#### Excerpted data

* * *

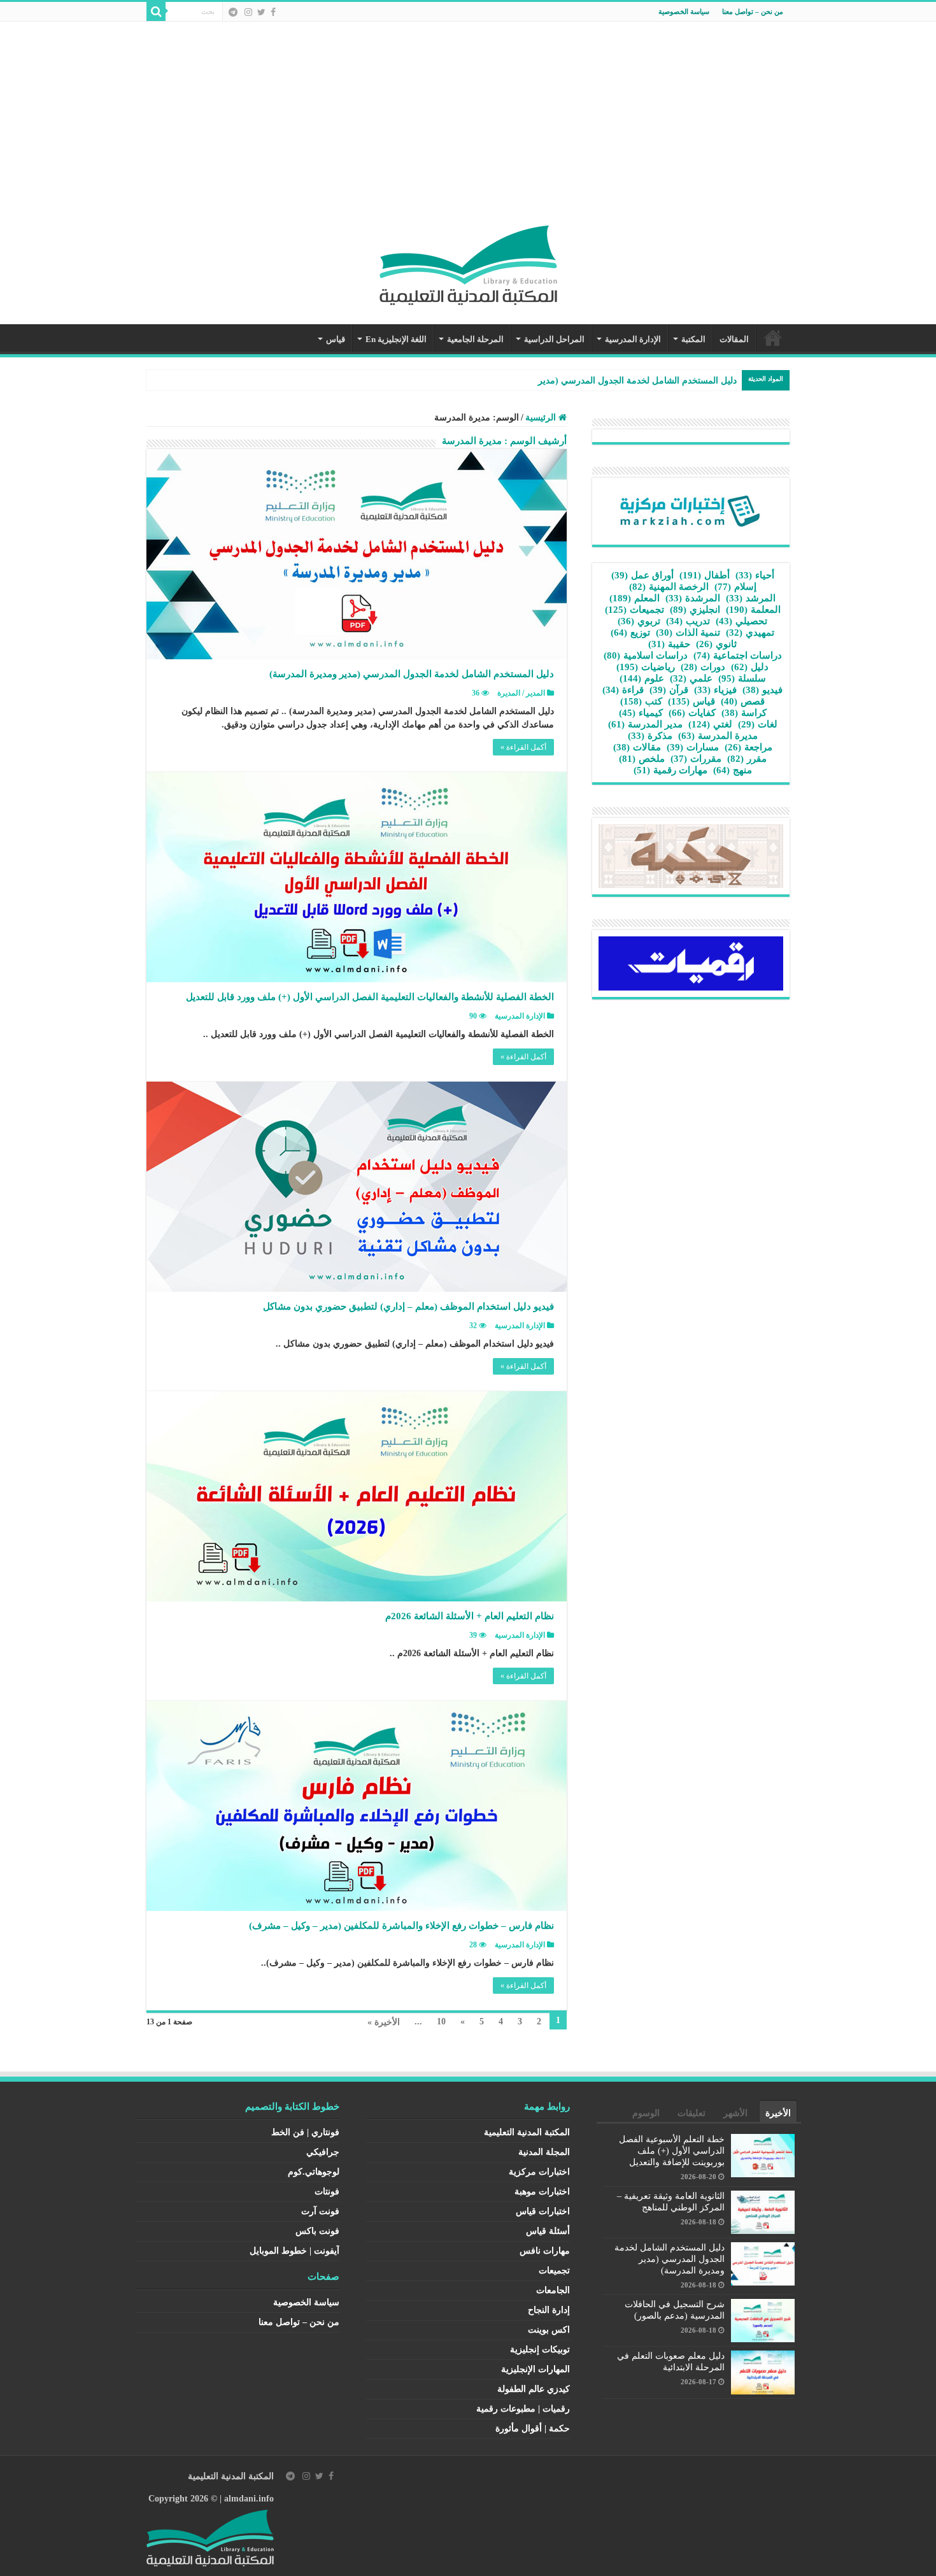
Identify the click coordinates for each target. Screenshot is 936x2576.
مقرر (747, 759)
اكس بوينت (549, 2330)
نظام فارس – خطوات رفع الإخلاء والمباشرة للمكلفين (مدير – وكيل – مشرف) (401, 1926)
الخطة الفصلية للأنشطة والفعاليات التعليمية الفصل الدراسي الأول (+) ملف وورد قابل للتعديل (370, 997)
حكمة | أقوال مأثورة (532, 2428)
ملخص (642, 759)
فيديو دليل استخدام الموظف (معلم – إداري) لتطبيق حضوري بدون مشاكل (408, 1306)
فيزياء (715, 690)
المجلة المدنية (544, 2152)
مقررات (695, 759)
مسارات (693, 747)
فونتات (327, 2191)
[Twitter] (261, 12)
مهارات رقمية (670, 770)
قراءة (623, 690)
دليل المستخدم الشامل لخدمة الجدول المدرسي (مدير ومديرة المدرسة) (411, 674)
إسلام (735, 587)
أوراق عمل (642, 575)
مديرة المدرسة (718, 736)
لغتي (710, 724)
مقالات (637, 747)
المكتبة (693, 339)
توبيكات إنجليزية (540, 2349)
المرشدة (692, 598)
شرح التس (717, 380)
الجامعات (553, 2290)
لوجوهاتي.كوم (313, 2172)
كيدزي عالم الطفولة (533, 2389)
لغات (757, 724)
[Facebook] (273, 12)
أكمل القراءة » (523, 747)
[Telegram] (233, 12)
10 (441, 2021)
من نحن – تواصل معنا (752, 11)
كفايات (692, 713)
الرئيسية (773, 337)
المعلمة (753, 610)
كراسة (744, 713)
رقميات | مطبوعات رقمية (523, 2409)
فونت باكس (317, 2231)
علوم (642, 678)
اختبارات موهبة (542, 2191)
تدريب (688, 621)
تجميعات (634, 610)
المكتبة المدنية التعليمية (527, 2132)
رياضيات (645, 667)
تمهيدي (750, 632)
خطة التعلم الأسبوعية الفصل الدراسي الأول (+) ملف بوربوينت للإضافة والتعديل (672, 2151)
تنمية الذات (688, 632)
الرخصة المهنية (669, 587)
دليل (750, 667)
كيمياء (641, 713)
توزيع (630, 632)
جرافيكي (322, 2152)
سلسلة (742, 678)
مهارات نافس (545, 2251)
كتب (641, 701)
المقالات (734, 339)
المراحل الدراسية (554, 339)
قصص (743, 701)
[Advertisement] (468, 130)
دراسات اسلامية (646, 655)
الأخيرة (778, 2113)
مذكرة (650, 736)
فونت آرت (320, 2211)
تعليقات (691, 2113)
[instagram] (248, 12)
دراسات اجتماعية (737, 655)
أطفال (704, 575)
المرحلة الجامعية (475, 339)
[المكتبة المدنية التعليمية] (468, 262)
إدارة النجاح (549, 2310)
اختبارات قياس (543, 2211)
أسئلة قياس (548, 2231)
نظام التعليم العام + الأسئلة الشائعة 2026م (469, 1616)
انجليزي (695, 610)
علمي (691, 678)
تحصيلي (741, 621)
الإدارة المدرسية (633, 339)
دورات (703, 667)
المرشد (751, 598)
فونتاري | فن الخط (305, 2132)
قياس (335, 339)
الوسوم (646, 2113)
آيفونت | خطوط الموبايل (294, 2251)
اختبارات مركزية (539, 2172)
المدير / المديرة (521, 693)
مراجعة (748, 747)
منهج (732, 770)
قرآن (668, 690)
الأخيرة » (383, 2022)
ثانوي (716, 644)
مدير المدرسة (645, 724)
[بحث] (156, 11)
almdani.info (249, 2498)
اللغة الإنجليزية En (396, 339)
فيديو (762, 690)
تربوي (639, 621)
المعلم (634, 598)
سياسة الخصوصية (683, 11)
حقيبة (669, 644)
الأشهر (735, 2113)
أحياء (754, 575)
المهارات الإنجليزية (535, 2369)
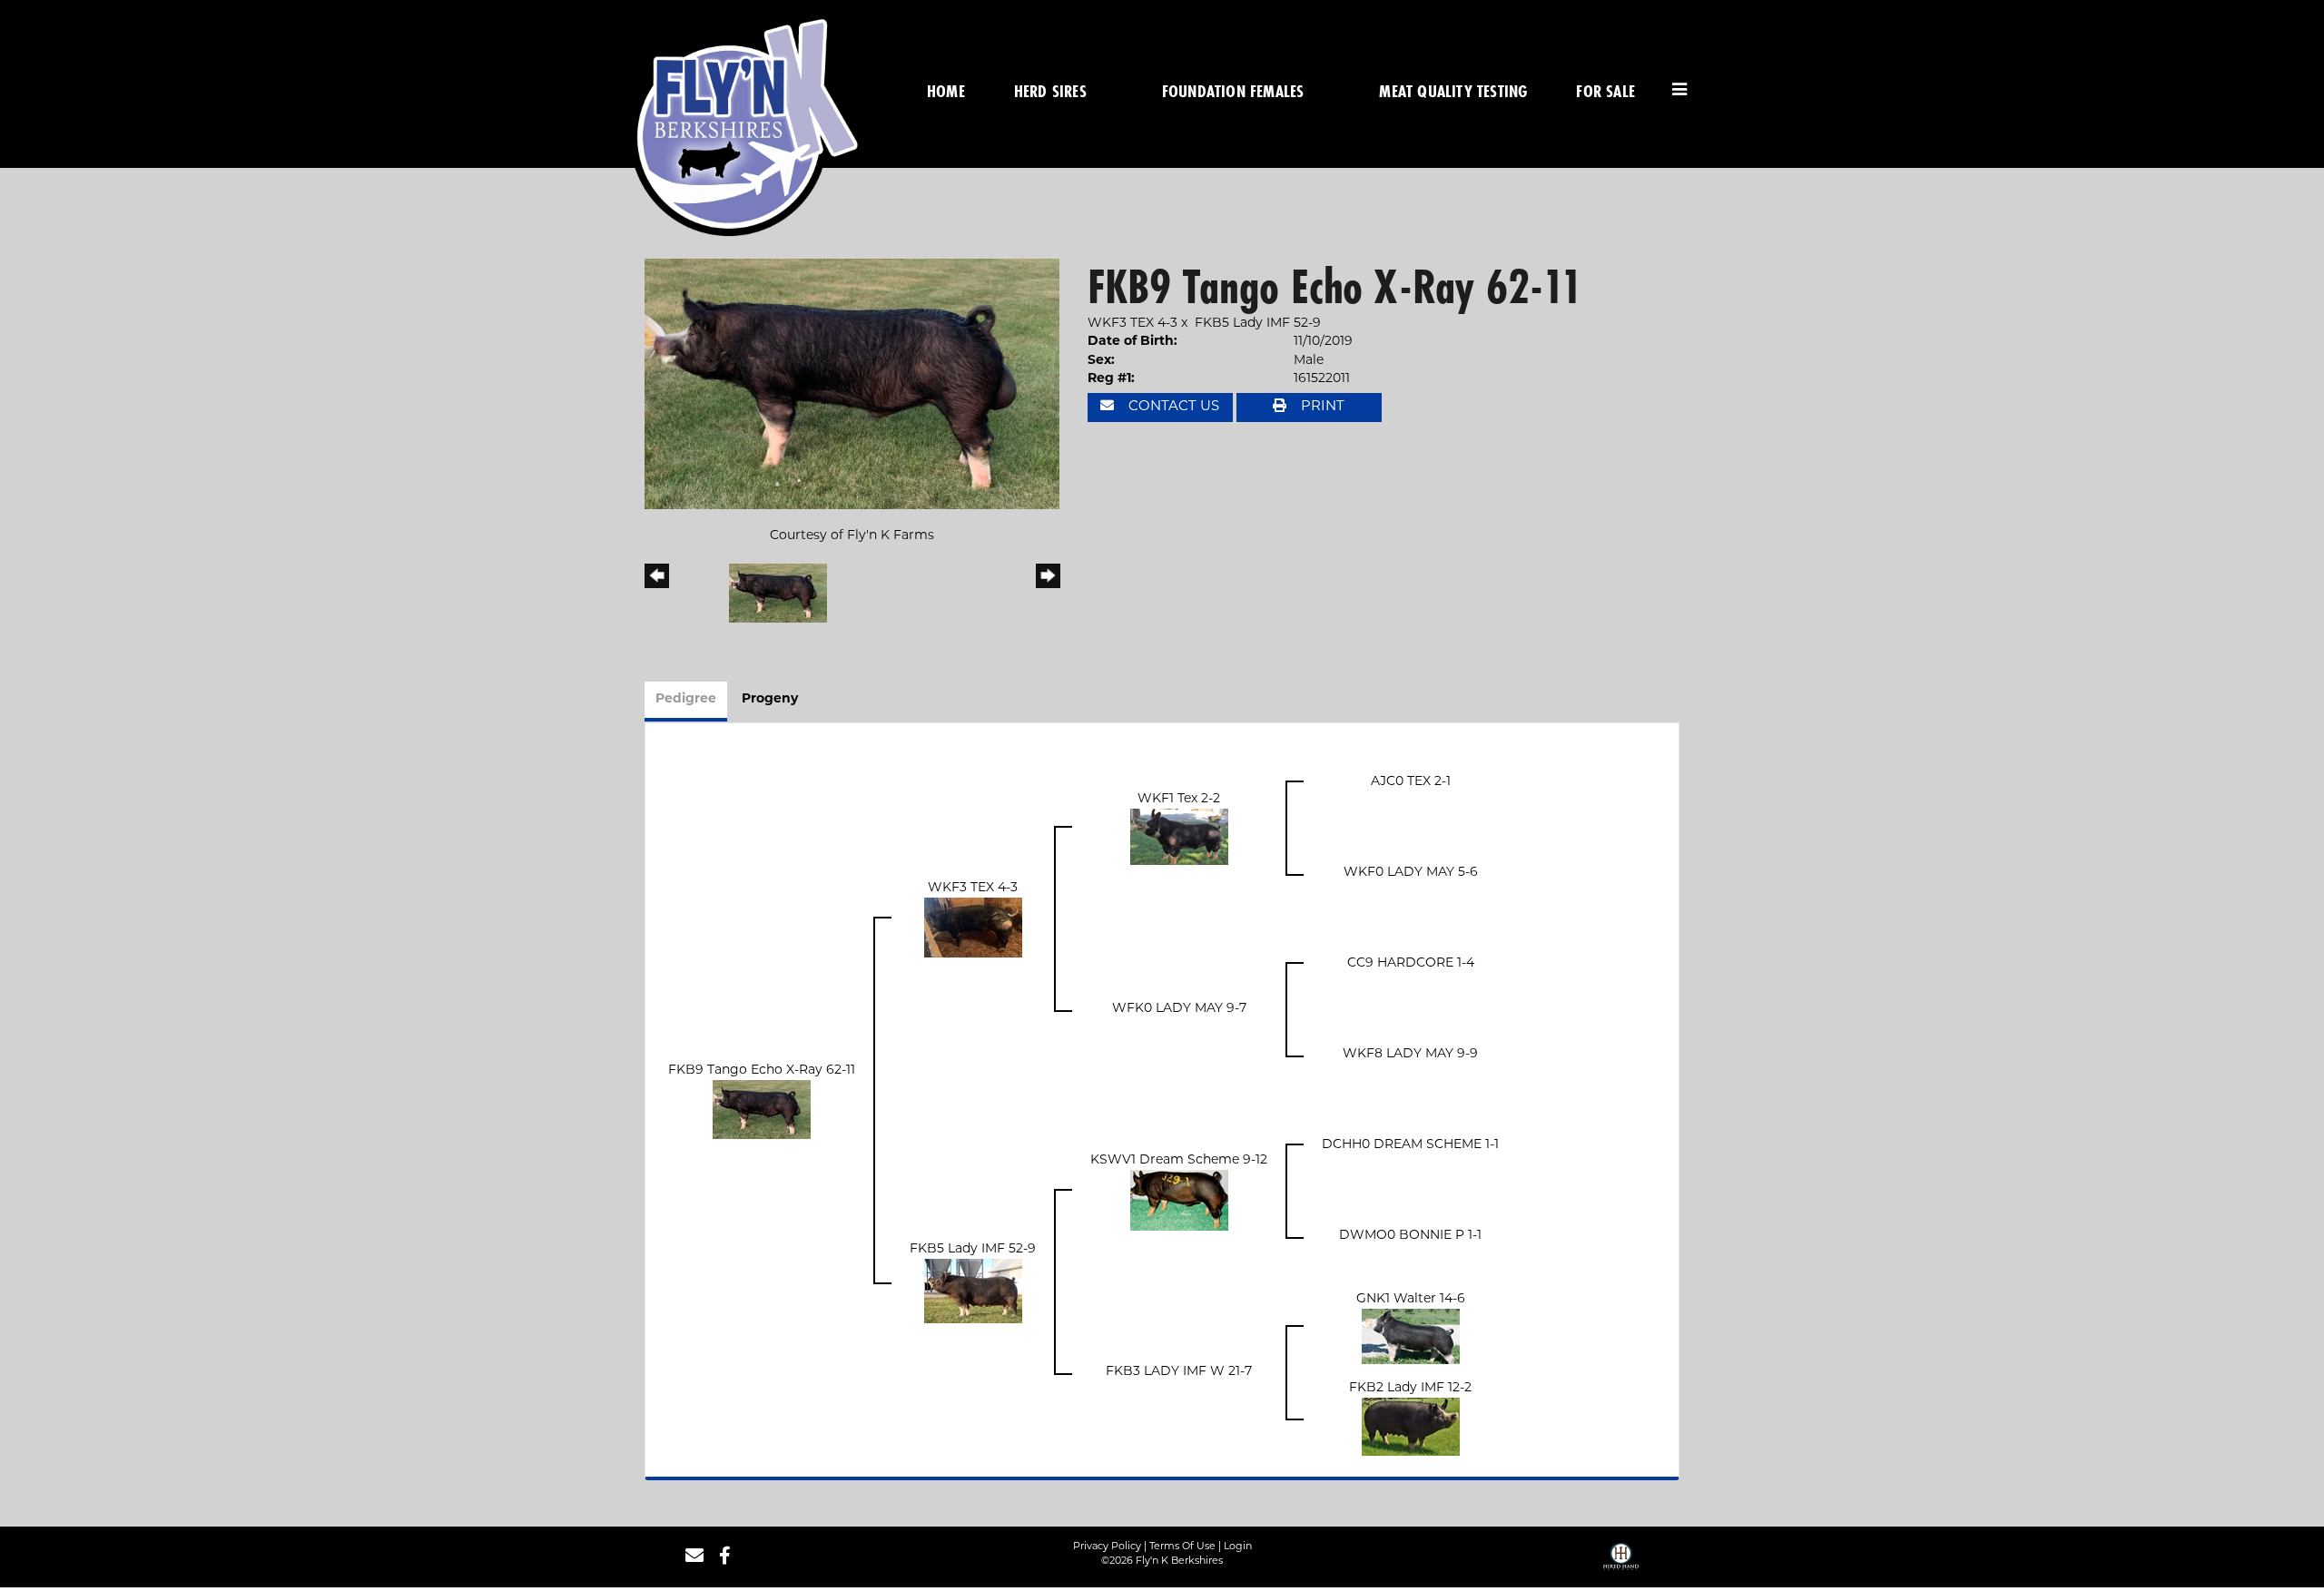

* * *

Each line from the beginning of the entries up to and including the one containing "كراسة (744, 713)" must be restated exactly. Pictures are to be left out.

#### Result
Identify the click coordinates for each target. Screenshot is 936x2576.
مقرر (747, 759)
اكس بوينت (549, 2330)
نظام فارس – خطوات رفع الإخلاء والمباشرة للمكلفين (مدير – وكيل – مشرف) (401, 1926)
الخطة الفصلية للأنشطة والفعاليات التعليمية الفصل الدراسي الأول (+) ملف وورد قابل للتعديل (370, 997)
حكمة | أقوال مأثورة (532, 2428)
ملخص (642, 759)
فيديو دليل استخدام الموظف (معلم – إداري) لتطبيق حضوري بدون مشاكل (408, 1306)
فيزياء (715, 690)
المجلة المدنية (544, 2152)
مقررات (695, 759)
مسارات (693, 747)
فونتات (327, 2191)
[Twitter] (261, 12)
مهارات رقمية (670, 770)
قراءة (623, 690)
دليل المستخدم الشامل لخدمة الجدول المدرسي (مدير ومديرة المدرسة) (411, 674)
إسلام (735, 587)
أوراق عمل (642, 575)
مديرة المدرسة (718, 736)
لغتي (710, 724)
مقالات (637, 747)
المكتبة (693, 339)
توبيكات إنجليزية (540, 2349)
المرشدة (692, 598)
شرح التس (717, 380)
الجامعات (553, 2290)
لوجوهاتي.كوم (313, 2172)
كيدزي عالم الطفولة (533, 2389)
لغات (757, 724)
[Facebook] (273, 12)
أكمل القراءة » (523, 747)
[Telegram] (233, 12)
10 (441, 2021)
من نحن – تواصل معنا (752, 11)
كفايات (692, 713)
الرئيسية (773, 337)
المعلمة (753, 610)
كراسة (744, 713)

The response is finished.